What is asked
(a) In the passage on prana, what does the Sanskrit prefix "pra" mean?
(b) Name every type of vayu listed in the passage on prana.

Passage shown
● ● ● ●
Despite popular culture’s association with the clothing and gear brand, prAna, there is a whole lot more to the word than stuff. In fact, it in a way, could be called “the stuff of life.” In many lineages, languages and parts of the world prana is equivalent to chi, qui, ki, qi and other words meaning something close to breath or wind but more specifically “vital life force.” When broken down the Sanskrit word prana can be divided into two syllables ‘pra’ acting as a prefix meaning ‘constant’ and ‘an’ translating to ‘movement’ so ‘constant movement’. It’s a type of life defining warmth or energy which comes to be upon conception. It’s the constant eb and flow of our pulses.
Understanding Prana’s Roots
In order to understand the roots of prana there are a few key terms which are necessary to know.
- Vāyus: “wind” or “air”, there are 5 types of vayus: prana, Alana, Dana, samana and vyana. All can be referred to as types of prana. As they are breaths and all believed to arise from prana itself.
● ● ● ●
[Data entries]
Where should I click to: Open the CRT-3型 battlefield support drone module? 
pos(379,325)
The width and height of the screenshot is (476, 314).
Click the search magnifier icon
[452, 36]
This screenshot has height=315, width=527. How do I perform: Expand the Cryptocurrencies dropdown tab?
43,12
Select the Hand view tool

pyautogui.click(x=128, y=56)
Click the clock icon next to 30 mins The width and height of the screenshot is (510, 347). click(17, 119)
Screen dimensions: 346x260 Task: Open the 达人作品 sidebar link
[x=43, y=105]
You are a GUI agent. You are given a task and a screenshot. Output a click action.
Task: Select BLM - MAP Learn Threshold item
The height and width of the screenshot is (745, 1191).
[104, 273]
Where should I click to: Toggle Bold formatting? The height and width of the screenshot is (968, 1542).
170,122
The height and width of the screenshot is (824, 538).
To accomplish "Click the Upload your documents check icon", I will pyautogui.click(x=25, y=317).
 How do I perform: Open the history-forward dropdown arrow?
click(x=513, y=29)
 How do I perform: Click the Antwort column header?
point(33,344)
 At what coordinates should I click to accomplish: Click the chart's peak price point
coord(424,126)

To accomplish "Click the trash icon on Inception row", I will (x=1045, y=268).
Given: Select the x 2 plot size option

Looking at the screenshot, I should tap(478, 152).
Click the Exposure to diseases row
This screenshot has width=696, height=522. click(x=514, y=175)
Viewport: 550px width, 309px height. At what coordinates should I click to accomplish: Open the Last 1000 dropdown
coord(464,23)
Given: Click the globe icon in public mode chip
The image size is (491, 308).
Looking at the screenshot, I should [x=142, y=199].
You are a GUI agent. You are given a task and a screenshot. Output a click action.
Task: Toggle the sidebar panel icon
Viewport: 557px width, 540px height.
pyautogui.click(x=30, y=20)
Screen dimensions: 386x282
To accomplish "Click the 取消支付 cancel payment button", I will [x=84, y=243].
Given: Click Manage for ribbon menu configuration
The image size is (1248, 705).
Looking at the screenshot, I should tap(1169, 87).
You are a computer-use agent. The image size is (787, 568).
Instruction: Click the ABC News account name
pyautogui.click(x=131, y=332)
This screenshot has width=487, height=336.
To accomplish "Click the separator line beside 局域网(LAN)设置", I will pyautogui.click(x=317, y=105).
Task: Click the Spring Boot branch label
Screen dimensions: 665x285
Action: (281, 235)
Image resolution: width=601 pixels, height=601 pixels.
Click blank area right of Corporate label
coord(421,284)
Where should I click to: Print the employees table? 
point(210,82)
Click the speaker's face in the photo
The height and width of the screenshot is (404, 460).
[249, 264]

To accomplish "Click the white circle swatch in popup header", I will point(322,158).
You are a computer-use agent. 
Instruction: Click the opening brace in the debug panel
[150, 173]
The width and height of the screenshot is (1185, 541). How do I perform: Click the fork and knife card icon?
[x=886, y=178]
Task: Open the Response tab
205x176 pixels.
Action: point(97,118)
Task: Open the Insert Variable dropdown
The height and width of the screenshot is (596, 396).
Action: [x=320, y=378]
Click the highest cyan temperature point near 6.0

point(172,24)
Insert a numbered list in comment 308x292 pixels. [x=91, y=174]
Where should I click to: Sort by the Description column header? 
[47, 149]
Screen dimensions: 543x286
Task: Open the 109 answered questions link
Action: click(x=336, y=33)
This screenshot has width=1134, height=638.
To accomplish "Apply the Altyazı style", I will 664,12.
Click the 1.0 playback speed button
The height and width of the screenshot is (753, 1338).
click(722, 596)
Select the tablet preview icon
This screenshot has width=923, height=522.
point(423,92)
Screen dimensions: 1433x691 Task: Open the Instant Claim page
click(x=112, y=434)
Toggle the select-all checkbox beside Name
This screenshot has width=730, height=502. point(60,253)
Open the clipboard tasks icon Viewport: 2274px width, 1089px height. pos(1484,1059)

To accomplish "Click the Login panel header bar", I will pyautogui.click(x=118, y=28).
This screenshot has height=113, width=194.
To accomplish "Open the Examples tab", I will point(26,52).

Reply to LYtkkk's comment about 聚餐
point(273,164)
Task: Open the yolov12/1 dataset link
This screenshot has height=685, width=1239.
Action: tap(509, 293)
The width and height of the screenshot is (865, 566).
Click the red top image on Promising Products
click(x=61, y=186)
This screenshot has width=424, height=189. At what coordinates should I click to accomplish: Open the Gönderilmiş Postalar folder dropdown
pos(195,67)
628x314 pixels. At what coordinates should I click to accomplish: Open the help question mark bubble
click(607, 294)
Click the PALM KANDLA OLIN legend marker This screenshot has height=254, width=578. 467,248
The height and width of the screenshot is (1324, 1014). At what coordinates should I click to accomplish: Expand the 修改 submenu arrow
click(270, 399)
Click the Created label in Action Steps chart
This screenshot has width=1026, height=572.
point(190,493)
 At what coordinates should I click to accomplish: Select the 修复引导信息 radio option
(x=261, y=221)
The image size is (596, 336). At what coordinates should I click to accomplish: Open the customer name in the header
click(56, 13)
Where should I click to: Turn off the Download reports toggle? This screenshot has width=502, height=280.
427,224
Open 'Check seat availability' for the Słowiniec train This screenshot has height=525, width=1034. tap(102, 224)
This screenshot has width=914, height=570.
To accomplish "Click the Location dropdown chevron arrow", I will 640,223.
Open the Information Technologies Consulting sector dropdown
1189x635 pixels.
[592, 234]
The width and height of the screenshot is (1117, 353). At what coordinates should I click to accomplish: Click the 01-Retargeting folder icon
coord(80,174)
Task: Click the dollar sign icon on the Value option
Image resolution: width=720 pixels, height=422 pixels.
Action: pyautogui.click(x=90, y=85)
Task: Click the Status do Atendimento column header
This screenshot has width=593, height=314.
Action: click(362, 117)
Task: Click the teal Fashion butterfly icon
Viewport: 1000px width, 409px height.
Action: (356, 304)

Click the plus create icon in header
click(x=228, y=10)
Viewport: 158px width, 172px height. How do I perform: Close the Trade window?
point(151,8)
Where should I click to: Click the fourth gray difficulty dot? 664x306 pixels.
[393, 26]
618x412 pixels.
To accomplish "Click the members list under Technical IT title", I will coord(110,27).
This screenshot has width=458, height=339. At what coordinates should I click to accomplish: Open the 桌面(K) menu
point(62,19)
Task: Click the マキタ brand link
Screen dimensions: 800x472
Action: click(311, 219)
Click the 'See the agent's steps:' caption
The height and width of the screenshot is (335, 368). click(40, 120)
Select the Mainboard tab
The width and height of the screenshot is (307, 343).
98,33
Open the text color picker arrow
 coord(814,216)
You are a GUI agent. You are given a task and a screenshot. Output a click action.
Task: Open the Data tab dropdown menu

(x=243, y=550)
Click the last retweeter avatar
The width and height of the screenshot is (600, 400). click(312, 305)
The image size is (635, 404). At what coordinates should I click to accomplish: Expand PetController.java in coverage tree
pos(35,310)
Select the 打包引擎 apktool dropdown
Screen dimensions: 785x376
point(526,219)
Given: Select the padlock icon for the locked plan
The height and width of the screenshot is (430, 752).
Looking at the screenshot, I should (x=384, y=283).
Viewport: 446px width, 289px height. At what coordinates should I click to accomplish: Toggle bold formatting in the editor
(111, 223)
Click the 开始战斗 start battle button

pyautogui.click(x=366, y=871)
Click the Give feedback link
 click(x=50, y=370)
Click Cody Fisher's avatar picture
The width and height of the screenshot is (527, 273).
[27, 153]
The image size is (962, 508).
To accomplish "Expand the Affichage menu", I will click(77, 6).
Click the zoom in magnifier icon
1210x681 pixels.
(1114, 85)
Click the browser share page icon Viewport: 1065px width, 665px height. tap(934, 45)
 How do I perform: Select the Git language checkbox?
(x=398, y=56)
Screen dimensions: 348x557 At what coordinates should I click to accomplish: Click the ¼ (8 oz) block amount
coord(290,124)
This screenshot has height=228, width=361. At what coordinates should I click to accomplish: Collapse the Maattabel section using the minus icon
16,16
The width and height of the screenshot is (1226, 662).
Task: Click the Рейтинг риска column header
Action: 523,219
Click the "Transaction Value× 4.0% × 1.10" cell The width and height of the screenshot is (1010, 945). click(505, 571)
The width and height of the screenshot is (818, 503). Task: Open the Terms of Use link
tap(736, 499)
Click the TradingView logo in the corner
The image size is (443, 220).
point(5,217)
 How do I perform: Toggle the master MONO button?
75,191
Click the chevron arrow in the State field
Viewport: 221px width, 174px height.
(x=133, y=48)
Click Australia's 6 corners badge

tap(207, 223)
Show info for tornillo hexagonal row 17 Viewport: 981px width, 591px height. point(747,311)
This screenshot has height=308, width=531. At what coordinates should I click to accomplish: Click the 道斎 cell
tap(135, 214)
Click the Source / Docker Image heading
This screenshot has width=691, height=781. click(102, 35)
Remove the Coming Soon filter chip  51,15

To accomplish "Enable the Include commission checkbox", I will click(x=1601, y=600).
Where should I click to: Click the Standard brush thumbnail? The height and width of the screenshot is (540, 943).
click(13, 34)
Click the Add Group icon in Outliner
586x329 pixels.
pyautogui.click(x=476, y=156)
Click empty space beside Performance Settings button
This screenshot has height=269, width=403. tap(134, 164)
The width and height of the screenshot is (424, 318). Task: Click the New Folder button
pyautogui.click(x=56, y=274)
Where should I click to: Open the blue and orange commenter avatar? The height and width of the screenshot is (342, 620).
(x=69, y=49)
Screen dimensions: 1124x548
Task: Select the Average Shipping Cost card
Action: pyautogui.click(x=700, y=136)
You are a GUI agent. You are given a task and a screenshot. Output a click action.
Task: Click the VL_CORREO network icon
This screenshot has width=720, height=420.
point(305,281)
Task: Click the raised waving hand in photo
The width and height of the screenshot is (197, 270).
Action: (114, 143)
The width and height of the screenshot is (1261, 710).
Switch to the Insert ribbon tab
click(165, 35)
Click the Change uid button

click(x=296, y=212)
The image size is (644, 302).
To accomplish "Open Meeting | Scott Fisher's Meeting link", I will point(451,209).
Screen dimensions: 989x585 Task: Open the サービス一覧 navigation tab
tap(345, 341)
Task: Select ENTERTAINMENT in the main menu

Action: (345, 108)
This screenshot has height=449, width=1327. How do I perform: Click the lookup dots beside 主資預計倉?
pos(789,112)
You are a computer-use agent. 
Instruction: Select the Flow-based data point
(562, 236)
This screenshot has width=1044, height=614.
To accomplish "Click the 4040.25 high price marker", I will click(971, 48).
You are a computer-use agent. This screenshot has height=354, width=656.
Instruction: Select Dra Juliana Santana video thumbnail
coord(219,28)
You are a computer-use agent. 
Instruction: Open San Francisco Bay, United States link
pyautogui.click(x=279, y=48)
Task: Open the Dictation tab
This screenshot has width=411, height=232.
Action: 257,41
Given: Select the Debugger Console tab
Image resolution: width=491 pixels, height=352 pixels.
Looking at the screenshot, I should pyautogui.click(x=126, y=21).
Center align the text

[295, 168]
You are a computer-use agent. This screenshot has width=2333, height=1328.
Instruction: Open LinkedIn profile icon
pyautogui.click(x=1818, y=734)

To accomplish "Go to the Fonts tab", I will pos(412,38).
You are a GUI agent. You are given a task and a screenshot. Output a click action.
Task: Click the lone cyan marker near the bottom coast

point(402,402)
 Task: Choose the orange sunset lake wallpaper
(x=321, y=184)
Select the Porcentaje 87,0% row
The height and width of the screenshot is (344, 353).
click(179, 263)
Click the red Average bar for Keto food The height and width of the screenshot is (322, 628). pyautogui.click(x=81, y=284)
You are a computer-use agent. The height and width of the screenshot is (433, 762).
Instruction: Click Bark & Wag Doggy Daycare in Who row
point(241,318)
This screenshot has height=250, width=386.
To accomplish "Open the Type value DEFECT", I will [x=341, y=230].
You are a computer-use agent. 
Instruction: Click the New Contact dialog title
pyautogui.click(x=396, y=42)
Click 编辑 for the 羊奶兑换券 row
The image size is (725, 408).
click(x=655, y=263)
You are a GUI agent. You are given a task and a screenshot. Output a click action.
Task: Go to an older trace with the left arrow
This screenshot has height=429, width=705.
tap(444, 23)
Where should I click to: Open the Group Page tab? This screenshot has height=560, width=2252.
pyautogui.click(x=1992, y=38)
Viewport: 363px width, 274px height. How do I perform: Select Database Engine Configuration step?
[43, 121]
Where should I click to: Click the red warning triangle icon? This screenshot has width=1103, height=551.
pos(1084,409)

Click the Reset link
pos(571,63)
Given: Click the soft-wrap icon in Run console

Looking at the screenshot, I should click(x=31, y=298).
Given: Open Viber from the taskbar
● ● ● ●
Solutions per task
(a) It means "constant."

(b) prana, Alana, Dana, samana, vyana